──────── DATA RECORDS ────────

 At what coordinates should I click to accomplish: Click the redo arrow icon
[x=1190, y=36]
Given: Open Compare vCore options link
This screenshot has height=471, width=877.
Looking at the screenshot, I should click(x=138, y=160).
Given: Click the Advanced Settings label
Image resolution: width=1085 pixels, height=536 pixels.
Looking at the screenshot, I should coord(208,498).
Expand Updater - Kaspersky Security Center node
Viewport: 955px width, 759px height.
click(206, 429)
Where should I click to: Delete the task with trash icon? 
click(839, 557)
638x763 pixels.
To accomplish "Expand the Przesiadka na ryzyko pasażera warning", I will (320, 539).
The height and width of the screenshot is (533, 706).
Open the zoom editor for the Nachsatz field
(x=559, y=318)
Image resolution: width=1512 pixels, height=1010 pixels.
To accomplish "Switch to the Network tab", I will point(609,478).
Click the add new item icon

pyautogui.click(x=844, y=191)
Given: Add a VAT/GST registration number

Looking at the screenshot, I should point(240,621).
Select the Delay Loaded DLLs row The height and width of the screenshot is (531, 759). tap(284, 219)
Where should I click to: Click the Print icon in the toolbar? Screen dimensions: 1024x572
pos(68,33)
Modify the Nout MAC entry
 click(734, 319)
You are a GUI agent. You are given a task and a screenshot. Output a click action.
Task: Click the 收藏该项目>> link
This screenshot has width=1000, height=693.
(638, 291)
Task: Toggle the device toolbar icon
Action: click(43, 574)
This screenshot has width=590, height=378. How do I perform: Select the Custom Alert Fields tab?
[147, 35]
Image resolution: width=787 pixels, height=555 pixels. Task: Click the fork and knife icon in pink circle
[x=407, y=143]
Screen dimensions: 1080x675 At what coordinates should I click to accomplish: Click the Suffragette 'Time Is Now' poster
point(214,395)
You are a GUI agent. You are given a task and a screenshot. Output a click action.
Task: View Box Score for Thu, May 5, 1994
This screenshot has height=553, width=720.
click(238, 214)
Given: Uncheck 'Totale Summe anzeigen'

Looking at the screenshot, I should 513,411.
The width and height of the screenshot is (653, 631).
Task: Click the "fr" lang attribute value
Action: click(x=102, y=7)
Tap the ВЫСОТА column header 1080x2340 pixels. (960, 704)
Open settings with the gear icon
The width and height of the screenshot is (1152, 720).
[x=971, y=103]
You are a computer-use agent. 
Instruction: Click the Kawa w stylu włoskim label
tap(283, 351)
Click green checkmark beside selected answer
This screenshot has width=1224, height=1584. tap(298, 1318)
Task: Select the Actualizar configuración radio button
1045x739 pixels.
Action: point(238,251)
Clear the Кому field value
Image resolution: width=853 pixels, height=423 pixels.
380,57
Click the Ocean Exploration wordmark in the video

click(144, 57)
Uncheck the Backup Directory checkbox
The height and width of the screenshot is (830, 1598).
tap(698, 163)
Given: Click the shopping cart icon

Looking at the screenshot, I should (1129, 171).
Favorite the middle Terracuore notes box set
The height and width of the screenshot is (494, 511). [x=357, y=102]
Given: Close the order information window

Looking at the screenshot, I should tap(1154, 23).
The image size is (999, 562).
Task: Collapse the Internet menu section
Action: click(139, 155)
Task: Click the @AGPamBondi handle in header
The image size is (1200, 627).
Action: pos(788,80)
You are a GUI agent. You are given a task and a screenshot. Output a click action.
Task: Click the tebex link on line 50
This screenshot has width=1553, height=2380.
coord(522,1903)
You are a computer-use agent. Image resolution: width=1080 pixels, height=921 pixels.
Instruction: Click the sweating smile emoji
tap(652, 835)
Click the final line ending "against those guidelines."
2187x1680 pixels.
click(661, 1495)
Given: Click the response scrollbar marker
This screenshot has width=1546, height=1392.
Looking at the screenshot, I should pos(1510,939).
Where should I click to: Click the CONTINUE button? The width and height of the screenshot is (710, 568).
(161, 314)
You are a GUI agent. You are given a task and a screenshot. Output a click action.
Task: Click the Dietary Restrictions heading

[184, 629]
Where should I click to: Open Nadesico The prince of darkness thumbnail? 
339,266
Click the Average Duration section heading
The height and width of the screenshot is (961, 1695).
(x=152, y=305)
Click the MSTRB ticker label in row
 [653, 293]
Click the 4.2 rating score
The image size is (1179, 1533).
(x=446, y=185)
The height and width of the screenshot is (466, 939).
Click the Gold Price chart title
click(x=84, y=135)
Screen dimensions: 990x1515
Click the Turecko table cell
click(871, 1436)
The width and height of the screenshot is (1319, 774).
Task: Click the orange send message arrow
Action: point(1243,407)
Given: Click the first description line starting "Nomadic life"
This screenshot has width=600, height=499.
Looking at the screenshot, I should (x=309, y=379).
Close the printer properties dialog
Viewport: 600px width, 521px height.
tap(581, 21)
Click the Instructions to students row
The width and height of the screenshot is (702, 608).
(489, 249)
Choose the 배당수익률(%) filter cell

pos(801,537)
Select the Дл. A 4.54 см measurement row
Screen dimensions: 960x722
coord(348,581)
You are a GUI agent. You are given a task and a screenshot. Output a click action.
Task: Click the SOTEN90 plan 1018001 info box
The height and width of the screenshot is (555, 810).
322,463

────────

→ TASK TO COMPLETE
The answer must be the same records, repeated exactly and in full.

→ REPLY
 At what coordinates should I click to accomplish: Click the redo arrow icon
[x=1190, y=36]
Given: Open Compare vCore options link
This screenshot has height=471, width=877.
Looking at the screenshot, I should click(x=138, y=160).
Given: Click the Advanced Settings label
Image resolution: width=1085 pixels, height=536 pixels.
Looking at the screenshot, I should coord(208,498).
Expand Updater - Kaspersky Security Center node
Viewport: 955px width, 759px height.
click(206, 429)
Where should I click to: Delete the task with trash icon? 
click(839, 557)
638x763 pixels.
To accomplish "Expand the Przesiadka na ryzyko pasażera warning", I will (320, 539).
The height and width of the screenshot is (533, 706).
Open the zoom editor for the Nachsatz field
(x=559, y=318)
Image resolution: width=1512 pixels, height=1010 pixels.
To accomplish "Switch to the Network tab", I will point(609,478).
Click the add new item icon

pyautogui.click(x=844, y=191)
Given: Add a VAT/GST registration number

Looking at the screenshot, I should point(240,621).
Select the Delay Loaded DLLs row The height and width of the screenshot is (531, 759). tap(284, 219)
Where should I click to: Click the Print icon in the toolbar? Screen dimensions: 1024x572
pos(68,33)
Modify the Nout MAC entry
 click(734, 319)
You are a GUI agent. You are given a task and a screenshot. Output a click action.
Task: Click the 收藏该项目>> link
This screenshot has width=1000, height=693.
(638, 291)
Task: Toggle the device toolbar icon
Action: click(43, 574)
This screenshot has width=590, height=378. How do I perform: Select the Custom Alert Fields tab?
[147, 35]
Image resolution: width=787 pixels, height=555 pixels. Task: Click the fork and knife icon in pink circle
[x=407, y=143]
Screen dimensions: 1080x675 At what coordinates should I click to accomplish: Click the Suffragette 'Time Is Now' poster
point(214,395)
You are a GUI agent. You are given a task and a screenshot. Output a click action.
Task: View Box Score for Thu, May 5, 1994
This screenshot has height=553, width=720.
click(238, 214)
Given: Uncheck 'Totale Summe anzeigen'

Looking at the screenshot, I should 513,411.
The width and height of the screenshot is (653, 631).
Task: Click the "fr" lang attribute value
Action: click(x=102, y=7)
Tap the ВЫСОТА column header 1080x2340 pixels. (960, 704)
Open settings with the gear icon
The width and height of the screenshot is (1152, 720).
[x=971, y=103]
You are a computer-use agent. 
Instruction: Click the Kawa w stylu włoskim label
tap(283, 351)
Click green checkmark beside selected answer
This screenshot has width=1224, height=1584. tap(298, 1318)
Task: Select the Actualizar configuración radio button
1045x739 pixels.
Action: point(238,251)
Clear the Кому field value
Image resolution: width=853 pixels, height=423 pixels.
380,57
Click the Ocean Exploration wordmark in the video

click(144, 57)
Uncheck the Backup Directory checkbox
The height and width of the screenshot is (830, 1598).
tap(698, 163)
Given: Click the shopping cart icon

Looking at the screenshot, I should (1129, 171).
Favorite the middle Terracuore notes box set
The height and width of the screenshot is (494, 511). [x=357, y=102]
Given: Close the order information window

Looking at the screenshot, I should tap(1154, 23).
The image size is (999, 562).
Task: Collapse the Internet menu section
Action: click(139, 155)
Task: Click the @AGPamBondi handle in header
The image size is (1200, 627).
Action: pos(788,80)
You are a GUI agent. You are given a task and a screenshot. Output a click action.
Task: Click the tebex link on line 50
This screenshot has width=1553, height=2380.
coord(522,1903)
You are a computer-use agent. Image resolution: width=1080 pixels, height=921 pixels.
Instruction: Click the sweating smile emoji
tap(652, 835)
Click the final line ending "against those guidelines."
2187x1680 pixels.
click(661, 1495)
Given: Click the response scrollbar marker
This screenshot has width=1546, height=1392.
Looking at the screenshot, I should pos(1510,939).
Where should I click to: Click the CONTINUE button? The width and height of the screenshot is (710, 568).
(161, 314)
You are a GUI agent. You are given a task and a screenshot. Output a click action.
Task: Click the Dietary Restrictions heading

[184, 629]
Where should I click to: Open Nadesico The prince of darkness thumbnail? 
339,266
Click the Average Duration section heading
The height and width of the screenshot is (961, 1695).
(x=152, y=305)
Click the MSTRB ticker label in row
 [653, 293]
Click the 4.2 rating score
The image size is (1179, 1533).
(x=446, y=185)
The height and width of the screenshot is (466, 939).
Click the Gold Price chart title
click(x=84, y=135)
Screen dimensions: 990x1515
Click the Turecko table cell
click(871, 1436)
The width and height of the screenshot is (1319, 774).
Task: Click the orange send message arrow
Action: point(1243,407)
Given: Click the first description line starting "Nomadic life"
This screenshot has width=600, height=499.
Looking at the screenshot, I should (x=309, y=379).
Close the printer properties dialog
Viewport: 600px width, 521px height.
tap(581, 21)
Click the Instructions to students row
The width and height of the screenshot is (702, 608).
(489, 249)
Choose the 배당수익률(%) filter cell

pos(801,537)
Select the Дл. A 4.54 см measurement row
Screen dimensions: 960x722
coord(348,581)
You are a GUI agent. You are given a task and a screenshot. Output a click action.
Task: Click the SOTEN90 plan 1018001 info box
The height and width of the screenshot is (555, 810).
322,463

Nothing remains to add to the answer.